Calvin Harris and the Humanthesizer

Calvin Harris performs his latest single, Ready For The Weekend, on a giant human synthesizer made of, er, pretty ladies…

Take 15 bikini-clad lovelies, paint them in special ink and put them in a dance studio with special conductive pads on the floor and, hey presto, you have the Humanthesizer.

To promote Calvin Harris‘s new single, Sony Music creatives Phil Clandillon and Steve Milbourne (who you may remember were responsible for the AC/DC ASCII Excel video last year) decided to use Bare Conductive, a technology developed by RCA Industrial Design and Engineering masters students Bibi Nelson, Becky Pilditch, Isabel Lizardi and Matt Johnson.
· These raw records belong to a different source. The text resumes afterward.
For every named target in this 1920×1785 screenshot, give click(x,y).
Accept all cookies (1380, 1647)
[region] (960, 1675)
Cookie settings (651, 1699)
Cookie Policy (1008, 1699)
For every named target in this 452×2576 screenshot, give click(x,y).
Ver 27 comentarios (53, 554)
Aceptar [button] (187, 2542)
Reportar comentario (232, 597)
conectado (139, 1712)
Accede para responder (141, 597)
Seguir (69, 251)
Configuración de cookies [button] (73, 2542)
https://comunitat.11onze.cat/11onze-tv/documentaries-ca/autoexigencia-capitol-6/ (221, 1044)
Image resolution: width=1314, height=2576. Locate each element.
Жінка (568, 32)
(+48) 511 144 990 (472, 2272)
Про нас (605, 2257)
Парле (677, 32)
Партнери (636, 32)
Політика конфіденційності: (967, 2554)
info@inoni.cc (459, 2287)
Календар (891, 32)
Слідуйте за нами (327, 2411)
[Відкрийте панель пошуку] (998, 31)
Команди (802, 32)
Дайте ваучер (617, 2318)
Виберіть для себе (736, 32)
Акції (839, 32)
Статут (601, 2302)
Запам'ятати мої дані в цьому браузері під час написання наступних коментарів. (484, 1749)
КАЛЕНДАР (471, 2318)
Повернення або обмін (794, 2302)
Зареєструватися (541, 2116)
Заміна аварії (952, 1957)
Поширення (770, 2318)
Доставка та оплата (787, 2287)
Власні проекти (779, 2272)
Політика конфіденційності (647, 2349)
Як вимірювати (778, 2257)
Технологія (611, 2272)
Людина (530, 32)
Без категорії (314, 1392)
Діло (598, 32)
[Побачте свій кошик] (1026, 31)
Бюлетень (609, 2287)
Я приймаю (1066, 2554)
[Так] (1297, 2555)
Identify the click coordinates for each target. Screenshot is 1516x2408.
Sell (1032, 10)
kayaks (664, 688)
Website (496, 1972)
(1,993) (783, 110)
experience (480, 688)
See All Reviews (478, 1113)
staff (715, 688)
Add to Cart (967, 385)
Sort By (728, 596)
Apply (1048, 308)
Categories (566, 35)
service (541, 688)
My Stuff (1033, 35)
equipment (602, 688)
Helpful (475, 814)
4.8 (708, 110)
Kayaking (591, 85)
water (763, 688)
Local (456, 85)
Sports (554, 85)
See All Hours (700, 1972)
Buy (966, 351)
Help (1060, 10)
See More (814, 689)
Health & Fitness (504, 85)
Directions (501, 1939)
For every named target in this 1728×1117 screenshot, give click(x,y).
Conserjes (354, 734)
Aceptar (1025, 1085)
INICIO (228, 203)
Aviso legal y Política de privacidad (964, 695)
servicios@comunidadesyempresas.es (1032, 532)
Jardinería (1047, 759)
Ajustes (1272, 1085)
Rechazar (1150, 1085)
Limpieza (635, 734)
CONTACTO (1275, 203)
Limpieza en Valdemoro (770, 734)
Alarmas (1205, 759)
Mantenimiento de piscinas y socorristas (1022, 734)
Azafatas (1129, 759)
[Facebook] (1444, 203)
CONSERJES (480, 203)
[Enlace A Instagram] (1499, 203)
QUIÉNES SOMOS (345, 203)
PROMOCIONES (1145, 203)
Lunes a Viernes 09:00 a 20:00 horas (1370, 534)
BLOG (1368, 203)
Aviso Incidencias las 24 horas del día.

Bare Conductive is “skin-safe, conductive ink”. When painted on the skin, it allows a current to be passed through the body without causing an electric shock.

“We saw the technology on a blog initially, and then invited the RCA guys in to demo it to us,” says Clandillon. “We asked if they would be up for doing a project together, and then it was a matter of waiting for the right artist / idea to come along.”

The Humanthesizer consists of 34 pads on the floor which have been painted with the conductive ink and connected to a computer via some custom electronics created by the RCA’s Matt Johnson. The performers stand on the pads, and touch each other on the hands or body to complete a circuit and trigger a sound.

Harris, his hands painted with the ink, played the main keyboard line and effects by interacting with a row of eight girls. The rhythmic portions of the track were played by seven dancers performing a carefully choreographed routine.